#### PROBLEM STATEMENT
Please transcribe exactly the line that holds "The image size is (1280, 721)." and all lines that follow it to the end of the records below, omitting any pictures.

Stored data entries

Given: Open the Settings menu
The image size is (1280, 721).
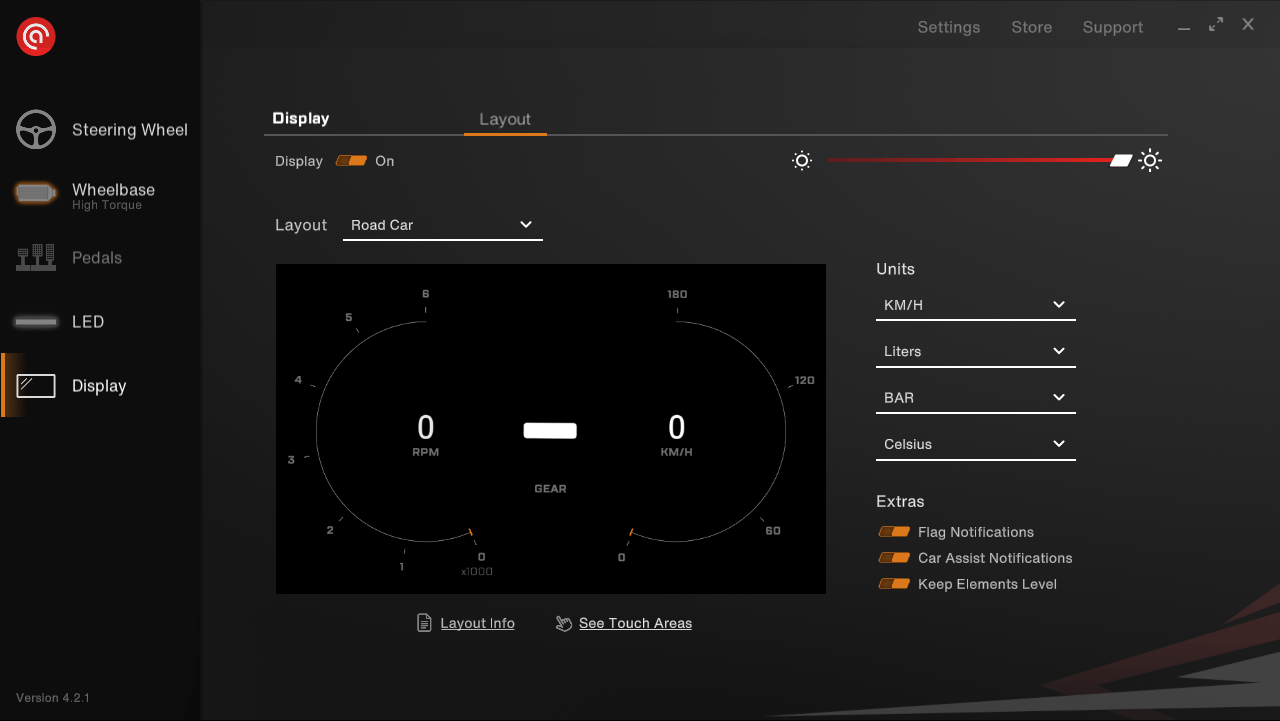Looking at the screenshot, I should (x=948, y=27).
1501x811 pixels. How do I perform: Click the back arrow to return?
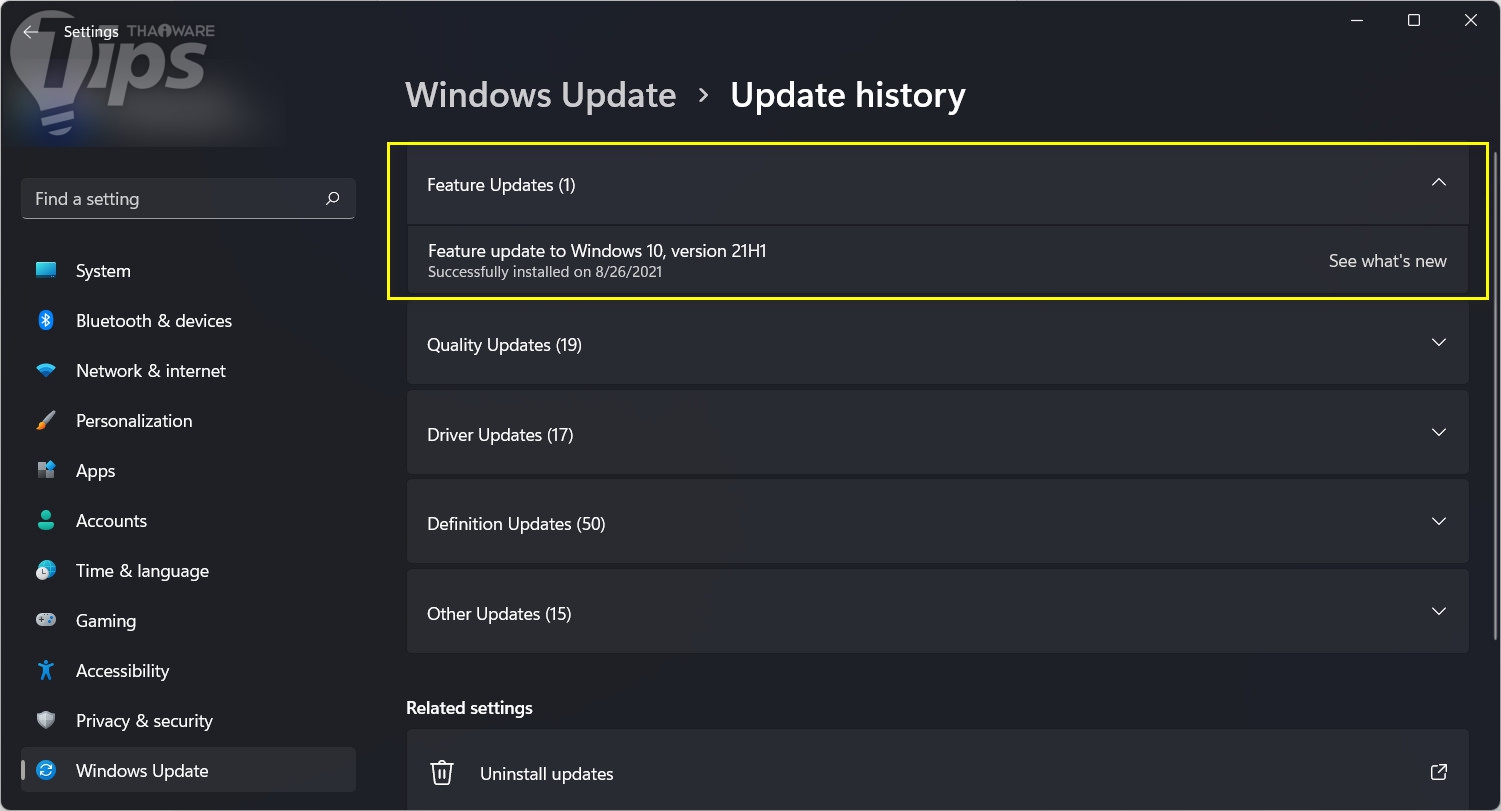pyautogui.click(x=31, y=31)
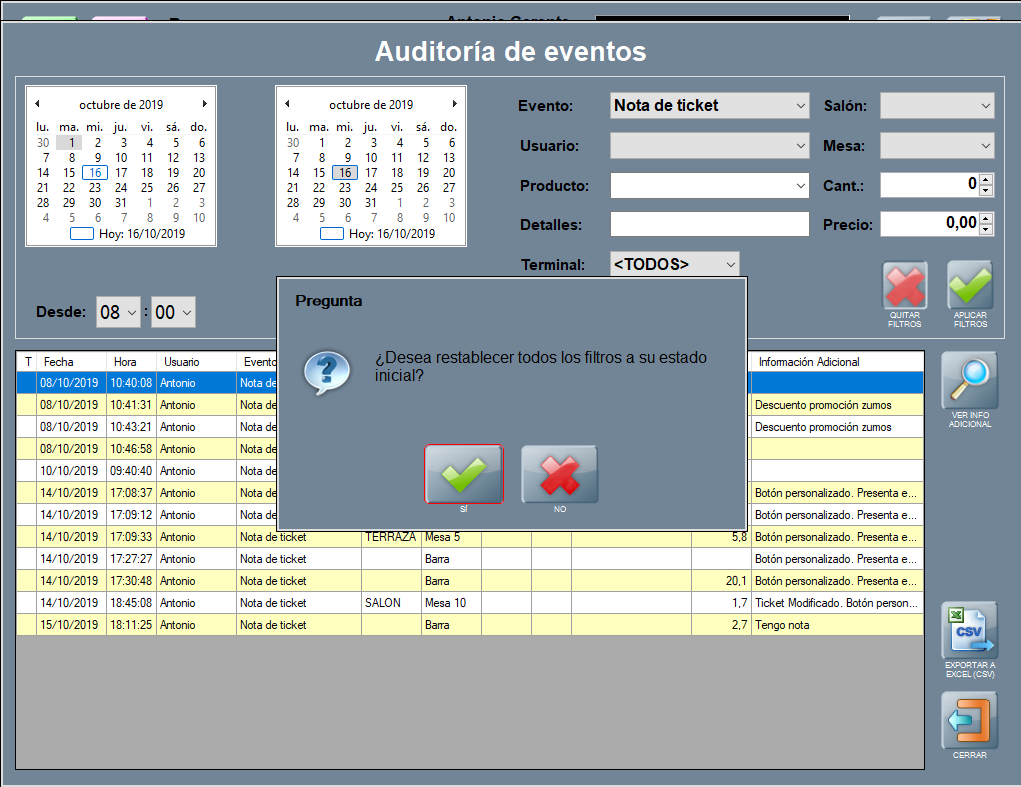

#### SOLUTION FOR THIS TASK
The image size is (1280, 721).
Looking at the screenshot, I should (x=948, y=27).
1501x811 pixels. How do I perform: Click the back arrow to return?
pyautogui.click(x=31, y=31)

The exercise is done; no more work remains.